*What to work on*
Repeat exactly the lines of the entries below from the one with "Cookie Policy (867, 2374)" through the one with "TradingView Tutorial For", both ends included, and nothing else.
⁂
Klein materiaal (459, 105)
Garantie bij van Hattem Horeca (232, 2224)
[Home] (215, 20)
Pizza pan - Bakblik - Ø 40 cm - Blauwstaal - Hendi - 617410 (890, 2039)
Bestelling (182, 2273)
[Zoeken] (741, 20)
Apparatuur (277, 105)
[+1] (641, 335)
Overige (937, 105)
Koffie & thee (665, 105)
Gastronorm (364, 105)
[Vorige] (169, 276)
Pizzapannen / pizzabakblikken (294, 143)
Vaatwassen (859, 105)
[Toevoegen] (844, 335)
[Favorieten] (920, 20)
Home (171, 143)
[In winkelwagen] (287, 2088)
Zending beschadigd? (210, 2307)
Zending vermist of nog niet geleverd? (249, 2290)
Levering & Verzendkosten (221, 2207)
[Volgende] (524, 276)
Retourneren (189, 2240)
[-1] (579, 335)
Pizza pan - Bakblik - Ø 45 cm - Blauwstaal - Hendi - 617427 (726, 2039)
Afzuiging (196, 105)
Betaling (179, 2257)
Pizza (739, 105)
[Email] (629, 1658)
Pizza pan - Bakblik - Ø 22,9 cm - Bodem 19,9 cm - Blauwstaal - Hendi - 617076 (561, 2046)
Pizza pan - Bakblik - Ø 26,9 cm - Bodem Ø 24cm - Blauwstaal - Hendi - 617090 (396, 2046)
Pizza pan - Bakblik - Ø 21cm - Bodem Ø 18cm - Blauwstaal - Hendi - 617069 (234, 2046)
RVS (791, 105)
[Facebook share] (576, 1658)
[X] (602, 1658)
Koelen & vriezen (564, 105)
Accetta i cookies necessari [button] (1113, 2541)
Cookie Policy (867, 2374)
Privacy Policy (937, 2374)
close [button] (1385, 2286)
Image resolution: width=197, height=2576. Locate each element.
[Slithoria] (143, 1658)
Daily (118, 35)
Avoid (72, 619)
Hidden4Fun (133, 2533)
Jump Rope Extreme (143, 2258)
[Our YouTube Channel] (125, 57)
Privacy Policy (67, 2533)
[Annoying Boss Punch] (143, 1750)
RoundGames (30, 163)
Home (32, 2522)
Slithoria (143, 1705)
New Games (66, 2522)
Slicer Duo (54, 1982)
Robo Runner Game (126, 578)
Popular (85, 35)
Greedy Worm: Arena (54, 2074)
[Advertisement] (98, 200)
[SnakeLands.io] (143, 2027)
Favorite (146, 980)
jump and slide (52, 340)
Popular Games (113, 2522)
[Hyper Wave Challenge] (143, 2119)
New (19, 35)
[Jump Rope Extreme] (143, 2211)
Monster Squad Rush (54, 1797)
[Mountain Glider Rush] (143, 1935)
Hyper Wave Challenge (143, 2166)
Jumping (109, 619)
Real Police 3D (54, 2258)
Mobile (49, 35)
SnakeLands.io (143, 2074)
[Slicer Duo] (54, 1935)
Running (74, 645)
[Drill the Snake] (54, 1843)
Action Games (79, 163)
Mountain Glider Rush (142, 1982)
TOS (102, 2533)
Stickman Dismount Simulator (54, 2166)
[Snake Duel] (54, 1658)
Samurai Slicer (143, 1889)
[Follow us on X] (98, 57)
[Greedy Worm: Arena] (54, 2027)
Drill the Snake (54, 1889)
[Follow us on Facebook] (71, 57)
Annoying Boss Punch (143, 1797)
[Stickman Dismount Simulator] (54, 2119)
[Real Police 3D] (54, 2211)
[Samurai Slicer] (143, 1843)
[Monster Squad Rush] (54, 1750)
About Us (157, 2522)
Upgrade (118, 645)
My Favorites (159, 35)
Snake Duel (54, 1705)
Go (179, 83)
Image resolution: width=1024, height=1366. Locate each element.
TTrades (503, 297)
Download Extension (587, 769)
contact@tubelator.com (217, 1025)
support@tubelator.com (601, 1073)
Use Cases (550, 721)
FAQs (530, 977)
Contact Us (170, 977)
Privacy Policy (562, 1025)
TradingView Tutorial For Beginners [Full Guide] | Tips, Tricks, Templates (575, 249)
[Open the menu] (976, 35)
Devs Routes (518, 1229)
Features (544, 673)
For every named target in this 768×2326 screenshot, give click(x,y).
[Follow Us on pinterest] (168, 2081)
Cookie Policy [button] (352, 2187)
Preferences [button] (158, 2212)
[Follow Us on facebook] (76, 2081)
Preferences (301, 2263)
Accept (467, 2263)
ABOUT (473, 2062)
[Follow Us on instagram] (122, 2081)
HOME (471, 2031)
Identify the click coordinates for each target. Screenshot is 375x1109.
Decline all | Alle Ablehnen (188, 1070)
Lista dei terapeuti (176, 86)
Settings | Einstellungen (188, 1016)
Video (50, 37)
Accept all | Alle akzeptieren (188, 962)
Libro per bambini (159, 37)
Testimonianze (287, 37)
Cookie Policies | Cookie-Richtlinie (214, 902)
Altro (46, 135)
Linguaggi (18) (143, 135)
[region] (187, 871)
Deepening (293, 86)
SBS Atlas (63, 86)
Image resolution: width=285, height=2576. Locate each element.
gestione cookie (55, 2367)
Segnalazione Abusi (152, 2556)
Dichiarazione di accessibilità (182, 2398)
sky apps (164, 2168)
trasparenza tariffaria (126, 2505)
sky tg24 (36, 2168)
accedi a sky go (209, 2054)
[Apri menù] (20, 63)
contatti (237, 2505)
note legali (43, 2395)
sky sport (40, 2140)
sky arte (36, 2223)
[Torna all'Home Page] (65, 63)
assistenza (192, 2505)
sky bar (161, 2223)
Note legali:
⁂
*Solution to the exercise*
Cookie Policy (867, 2374)
Privacy Policy (937, 2374)
close [button] (1385, 2286)
Image resolution: width=197, height=2576. Locate each element.
[Slithoria] (143, 1658)
Daily (118, 35)
Avoid (72, 619)
Hidden4Fun (133, 2533)
Jump Rope Extreme (143, 2258)
[Our YouTube Channel] (125, 57)
Privacy Policy (67, 2533)
[Annoying Boss Punch] (143, 1750)
RoundGames (30, 163)
Home (32, 2522)
Slithoria (143, 1705)
New Games (66, 2522)
Slicer Duo (54, 1982)
Robo Runner Game (126, 578)
Popular (85, 35)
Greedy Worm: Arena (54, 2074)
[Advertisement] (98, 200)
[SnakeLands.io] (143, 2027)
Favorite (146, 980)
jump and slide (52, 340)
Popular Games (113, 2522)
[Hyper Wave Challenge] (143, 2119)
New (19, 35)
[Jump Rope Extreme] (143, 2211)
Monster Squad Rush (54, 1797)
[Mountain Glider Rush] (143, 1935)
Hyper Wave Challenge (143, 2166)
Jumping (109, 619)
Real Police 3D (54, 2258)
Mobile (49, 35)
SnakeLands.io (143, 2074)
[Slicer Duo] (54, 1935)
Running (74, 645)
[Drill the Snake] (54, 1843)
Action Games (79, 163)
Mountain Glider Rush (142, 1982)
TOS (102, 2533)
Stickman Dismount Simulator (54, 2166)
[Snake Duel] (54, 1658)
Samurai Slicer (143, 1889)
[Follow us on X] (98, 57)
[Greedy Worm: Arena] (54, 2027)
Drill the Snake (54, 1889)
[Follow us on Facebook] (71, 57)
Annoying Boss Punch (143, 1797)
[Stickman Dismount Simulator] (54, 2119)
[Real Police 3D] (54, 2211)
[Samurai Slicer] (143, 1843)
[Monster Squad Rush] (54, 1750)
About Us (157, 2522)
Upgrade (118, 645)
My Favorites (159, 35)
Snake Duel (54, 1705)
Go (179, 83)
Image resolution: width=1024, height=1366. Locate each element.
TTrades (503, 297)
Download Extension (587, 769)
contact@tubelator.com (217, 1025)
support@tubelator.com (601, 1073)
Use Cases (550, 721)
FAQs (530, 977)
Contact Us (170, 977)
Privacy Policy (562, 1025)
TradingView Tutorial For Beginners [Full Guide] | Tips, Tricks, Templates (575, 249)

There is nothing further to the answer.